July 01, 2005

Back in the USSR



Tanya nervously dials the telephone, hopeful that she will connect with the brother she has not heard from in two weeks. Sasha only lives 50 miles away, but he might as well be on another planet… or at least in another time. After a few expectant minutes, Tanya slams down the receiver; service to Sasha’s city is still out, disconnected weeks ago by order of the government.

Tanya is one of many citizens caught up in the madness engulfing the Republic of Moldova. The chaos following its 1992 quasi-civil war with the breakaway region of Transdniester has left families out of touch from bouts of severed communications, while a jittery new border is defended by gun-toting militiamen. The situation adds insult to injury: the specter of recent Balkan conflicts has left foreign investors reluctant to consider Moldova, ensuring that it remains the poorest country in Europe.

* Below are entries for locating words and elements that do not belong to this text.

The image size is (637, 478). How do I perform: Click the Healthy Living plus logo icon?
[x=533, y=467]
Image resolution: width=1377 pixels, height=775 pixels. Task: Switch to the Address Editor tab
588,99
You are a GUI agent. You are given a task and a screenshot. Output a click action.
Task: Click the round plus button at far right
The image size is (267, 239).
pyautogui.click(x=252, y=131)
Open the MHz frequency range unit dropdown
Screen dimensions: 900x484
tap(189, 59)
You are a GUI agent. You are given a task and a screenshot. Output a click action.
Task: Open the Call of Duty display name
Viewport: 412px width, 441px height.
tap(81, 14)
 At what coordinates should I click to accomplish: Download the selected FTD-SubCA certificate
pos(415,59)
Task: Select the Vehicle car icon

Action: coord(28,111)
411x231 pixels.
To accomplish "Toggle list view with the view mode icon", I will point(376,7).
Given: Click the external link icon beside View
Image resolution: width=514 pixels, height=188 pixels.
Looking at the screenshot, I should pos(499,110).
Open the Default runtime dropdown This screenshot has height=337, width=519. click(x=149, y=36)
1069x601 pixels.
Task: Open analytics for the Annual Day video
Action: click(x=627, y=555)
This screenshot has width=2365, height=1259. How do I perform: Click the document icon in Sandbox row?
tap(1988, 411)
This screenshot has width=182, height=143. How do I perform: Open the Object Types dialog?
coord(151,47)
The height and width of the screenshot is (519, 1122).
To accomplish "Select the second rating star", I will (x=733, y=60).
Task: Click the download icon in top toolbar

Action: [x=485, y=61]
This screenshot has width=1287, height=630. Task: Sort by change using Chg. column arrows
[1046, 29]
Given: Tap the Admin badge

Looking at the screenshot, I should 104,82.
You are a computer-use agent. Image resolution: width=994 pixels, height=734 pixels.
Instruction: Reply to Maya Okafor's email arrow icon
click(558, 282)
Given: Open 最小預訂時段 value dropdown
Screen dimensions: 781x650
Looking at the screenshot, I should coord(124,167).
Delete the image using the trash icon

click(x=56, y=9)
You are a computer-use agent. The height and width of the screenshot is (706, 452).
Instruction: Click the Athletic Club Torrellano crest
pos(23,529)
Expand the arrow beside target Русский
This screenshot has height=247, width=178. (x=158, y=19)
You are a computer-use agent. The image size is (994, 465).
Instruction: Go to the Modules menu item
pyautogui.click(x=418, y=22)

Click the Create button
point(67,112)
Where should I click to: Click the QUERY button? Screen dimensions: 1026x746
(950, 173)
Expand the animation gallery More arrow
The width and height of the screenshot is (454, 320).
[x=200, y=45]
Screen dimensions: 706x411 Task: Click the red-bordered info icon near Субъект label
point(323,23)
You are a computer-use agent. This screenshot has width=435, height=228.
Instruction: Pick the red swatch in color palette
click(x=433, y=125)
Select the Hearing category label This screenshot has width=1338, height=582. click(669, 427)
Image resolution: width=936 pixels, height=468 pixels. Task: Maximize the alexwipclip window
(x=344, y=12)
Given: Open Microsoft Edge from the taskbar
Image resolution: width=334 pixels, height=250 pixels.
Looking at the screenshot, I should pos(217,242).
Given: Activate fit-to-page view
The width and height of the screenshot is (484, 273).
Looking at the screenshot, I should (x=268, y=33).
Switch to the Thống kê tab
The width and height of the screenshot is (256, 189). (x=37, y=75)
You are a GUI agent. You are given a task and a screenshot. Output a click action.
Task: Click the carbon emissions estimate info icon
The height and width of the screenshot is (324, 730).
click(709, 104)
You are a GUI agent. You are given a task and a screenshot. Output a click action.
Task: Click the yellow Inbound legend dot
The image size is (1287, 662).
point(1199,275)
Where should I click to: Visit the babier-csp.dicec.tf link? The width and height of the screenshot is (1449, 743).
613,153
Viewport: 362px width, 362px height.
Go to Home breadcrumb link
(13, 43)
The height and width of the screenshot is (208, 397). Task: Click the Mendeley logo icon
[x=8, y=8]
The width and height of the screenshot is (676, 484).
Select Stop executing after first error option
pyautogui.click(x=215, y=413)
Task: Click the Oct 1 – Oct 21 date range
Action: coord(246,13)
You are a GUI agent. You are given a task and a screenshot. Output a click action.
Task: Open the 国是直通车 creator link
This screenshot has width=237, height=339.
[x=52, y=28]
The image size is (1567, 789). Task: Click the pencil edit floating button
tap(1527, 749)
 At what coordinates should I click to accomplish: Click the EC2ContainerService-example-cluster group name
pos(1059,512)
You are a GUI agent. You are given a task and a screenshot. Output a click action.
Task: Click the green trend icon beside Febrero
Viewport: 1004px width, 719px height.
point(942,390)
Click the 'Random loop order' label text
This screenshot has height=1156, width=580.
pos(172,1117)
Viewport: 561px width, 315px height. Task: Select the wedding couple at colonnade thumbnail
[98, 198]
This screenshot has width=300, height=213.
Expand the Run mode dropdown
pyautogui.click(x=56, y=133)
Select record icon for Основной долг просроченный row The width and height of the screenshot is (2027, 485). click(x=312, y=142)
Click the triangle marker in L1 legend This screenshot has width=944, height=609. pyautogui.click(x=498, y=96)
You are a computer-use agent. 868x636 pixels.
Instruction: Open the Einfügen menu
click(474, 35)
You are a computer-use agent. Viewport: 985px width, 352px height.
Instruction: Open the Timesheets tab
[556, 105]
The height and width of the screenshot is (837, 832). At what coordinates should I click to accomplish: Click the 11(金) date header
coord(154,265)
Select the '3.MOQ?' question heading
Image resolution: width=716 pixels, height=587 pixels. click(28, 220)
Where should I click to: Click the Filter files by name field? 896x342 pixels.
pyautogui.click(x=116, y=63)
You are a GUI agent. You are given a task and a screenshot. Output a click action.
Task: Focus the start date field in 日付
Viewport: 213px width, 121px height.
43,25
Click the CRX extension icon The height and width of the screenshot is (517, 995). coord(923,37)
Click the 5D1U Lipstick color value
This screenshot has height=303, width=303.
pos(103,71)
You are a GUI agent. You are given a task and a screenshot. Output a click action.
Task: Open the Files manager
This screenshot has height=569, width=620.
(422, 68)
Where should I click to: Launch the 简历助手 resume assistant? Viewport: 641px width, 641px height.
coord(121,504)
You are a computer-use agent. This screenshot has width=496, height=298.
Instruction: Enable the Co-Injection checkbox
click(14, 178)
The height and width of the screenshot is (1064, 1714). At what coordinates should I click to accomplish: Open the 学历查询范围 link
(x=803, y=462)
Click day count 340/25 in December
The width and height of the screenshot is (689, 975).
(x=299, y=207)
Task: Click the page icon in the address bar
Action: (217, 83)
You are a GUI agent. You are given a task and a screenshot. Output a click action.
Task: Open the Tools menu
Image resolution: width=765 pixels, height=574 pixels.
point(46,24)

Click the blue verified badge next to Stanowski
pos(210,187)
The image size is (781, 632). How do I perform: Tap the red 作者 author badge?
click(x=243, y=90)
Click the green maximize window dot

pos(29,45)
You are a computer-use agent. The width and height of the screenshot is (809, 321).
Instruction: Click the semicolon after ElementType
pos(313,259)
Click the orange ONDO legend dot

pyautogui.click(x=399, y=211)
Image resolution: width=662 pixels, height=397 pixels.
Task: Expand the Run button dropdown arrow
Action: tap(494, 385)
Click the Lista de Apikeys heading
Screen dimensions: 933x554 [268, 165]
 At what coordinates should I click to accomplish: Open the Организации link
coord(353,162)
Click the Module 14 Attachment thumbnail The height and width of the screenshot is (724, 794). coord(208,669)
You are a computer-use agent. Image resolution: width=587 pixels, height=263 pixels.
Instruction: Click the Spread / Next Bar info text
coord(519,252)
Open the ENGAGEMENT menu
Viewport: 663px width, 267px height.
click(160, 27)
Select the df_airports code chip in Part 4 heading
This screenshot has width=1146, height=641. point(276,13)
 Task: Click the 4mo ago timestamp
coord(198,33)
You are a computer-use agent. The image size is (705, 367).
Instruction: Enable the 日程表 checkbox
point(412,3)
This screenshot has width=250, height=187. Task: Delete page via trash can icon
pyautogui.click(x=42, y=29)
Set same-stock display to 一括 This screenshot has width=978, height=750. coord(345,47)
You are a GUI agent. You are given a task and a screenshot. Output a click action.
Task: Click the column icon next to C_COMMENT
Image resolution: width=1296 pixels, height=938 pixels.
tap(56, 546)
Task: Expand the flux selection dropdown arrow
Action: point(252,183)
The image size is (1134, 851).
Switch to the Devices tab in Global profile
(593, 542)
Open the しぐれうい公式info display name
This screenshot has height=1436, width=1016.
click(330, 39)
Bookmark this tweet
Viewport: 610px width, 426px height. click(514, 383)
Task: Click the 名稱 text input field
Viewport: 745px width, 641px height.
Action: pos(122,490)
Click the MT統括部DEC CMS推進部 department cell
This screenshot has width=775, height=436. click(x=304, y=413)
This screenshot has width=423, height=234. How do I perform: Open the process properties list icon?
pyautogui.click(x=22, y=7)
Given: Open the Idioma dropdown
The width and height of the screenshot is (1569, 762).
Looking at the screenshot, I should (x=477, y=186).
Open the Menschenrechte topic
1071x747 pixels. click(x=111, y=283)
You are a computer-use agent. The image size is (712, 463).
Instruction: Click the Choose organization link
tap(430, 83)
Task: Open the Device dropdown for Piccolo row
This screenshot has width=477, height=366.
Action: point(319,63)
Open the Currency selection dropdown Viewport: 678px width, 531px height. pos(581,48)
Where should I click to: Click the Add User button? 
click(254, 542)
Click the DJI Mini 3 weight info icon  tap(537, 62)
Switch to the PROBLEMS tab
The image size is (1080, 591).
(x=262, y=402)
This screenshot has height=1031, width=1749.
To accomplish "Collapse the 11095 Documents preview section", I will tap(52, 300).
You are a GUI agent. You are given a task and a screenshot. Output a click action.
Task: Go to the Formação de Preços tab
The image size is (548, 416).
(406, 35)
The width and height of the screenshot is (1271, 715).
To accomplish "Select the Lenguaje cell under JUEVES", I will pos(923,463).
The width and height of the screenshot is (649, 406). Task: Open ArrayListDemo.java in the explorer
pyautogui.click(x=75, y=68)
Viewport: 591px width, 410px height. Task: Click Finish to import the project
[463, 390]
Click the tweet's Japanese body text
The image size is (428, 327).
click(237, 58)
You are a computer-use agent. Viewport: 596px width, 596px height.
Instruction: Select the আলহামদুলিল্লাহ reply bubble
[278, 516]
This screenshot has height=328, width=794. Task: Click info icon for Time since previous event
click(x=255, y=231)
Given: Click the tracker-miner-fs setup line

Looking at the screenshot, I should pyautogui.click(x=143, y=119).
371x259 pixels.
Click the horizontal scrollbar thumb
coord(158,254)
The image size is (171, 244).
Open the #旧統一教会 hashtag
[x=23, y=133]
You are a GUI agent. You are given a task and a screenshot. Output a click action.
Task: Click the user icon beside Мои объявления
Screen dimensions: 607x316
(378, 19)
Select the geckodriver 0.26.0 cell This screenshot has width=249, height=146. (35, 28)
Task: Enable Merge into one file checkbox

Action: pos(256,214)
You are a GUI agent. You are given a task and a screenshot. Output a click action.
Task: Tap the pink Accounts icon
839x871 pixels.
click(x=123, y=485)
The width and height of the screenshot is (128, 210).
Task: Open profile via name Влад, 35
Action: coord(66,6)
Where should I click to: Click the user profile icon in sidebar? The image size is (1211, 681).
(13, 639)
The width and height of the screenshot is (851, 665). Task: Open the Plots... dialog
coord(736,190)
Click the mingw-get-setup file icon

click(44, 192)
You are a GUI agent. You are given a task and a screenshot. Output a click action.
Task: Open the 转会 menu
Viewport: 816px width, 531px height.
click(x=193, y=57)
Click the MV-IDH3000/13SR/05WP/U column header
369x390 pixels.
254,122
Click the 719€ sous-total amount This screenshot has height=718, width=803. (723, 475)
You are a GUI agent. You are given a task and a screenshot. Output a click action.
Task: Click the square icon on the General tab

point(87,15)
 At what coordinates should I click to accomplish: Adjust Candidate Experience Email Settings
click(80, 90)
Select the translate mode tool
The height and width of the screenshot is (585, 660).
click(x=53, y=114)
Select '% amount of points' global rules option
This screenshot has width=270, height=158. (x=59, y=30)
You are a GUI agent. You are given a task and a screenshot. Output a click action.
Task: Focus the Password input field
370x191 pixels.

Unless you are a connoisseur of fine European wine (Queen Elizabeth prefers Purcari, one of Moldova’s best) it is not likely that you will have ever even heard of Moldova. About the size of Maryland, the nation is part of the Eastern European region known as Bessarabia – considered by many the northern terminus of the Balkans, and has been a political football for over a century. Historically inhabited by Romanian speaking peoples, it was part of Romania until the Soviet Union annexed it at the end of the Second World War and turned it into one of the USSR’s 15 republics. Forty-five years later, when the USSR disintegrated, the region declared its independence as the Republic of Moldova. It is a measure of the nation’s history over the past six decades that many of the country’s elderly residents, even though they may have never left their home village, have held three different nationalities during their lifetimes: Romanian, Soviet, and Moldovan.